_Work to be completed_
Line by line, print the records exactly, and keep images out of the copy.

Extracted data entries:
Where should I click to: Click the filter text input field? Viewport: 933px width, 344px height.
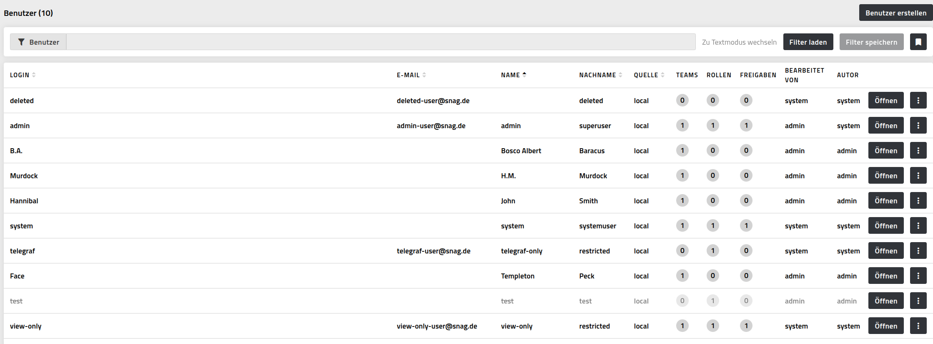click(x=381, y=42)
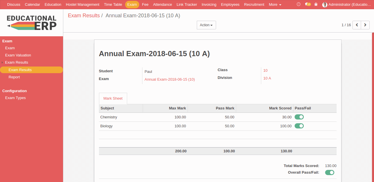374x182 pixels.
Task: Go to previous exam result record
Action: tap(357, 25)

_Task solution_
Where should I click to: Click the filter text input field? Viewport: 933px width, 344px height.
click(x=381, y=42)
374x182 pixels.
Task: Go to previous exam result record
Action: tap(357, 25)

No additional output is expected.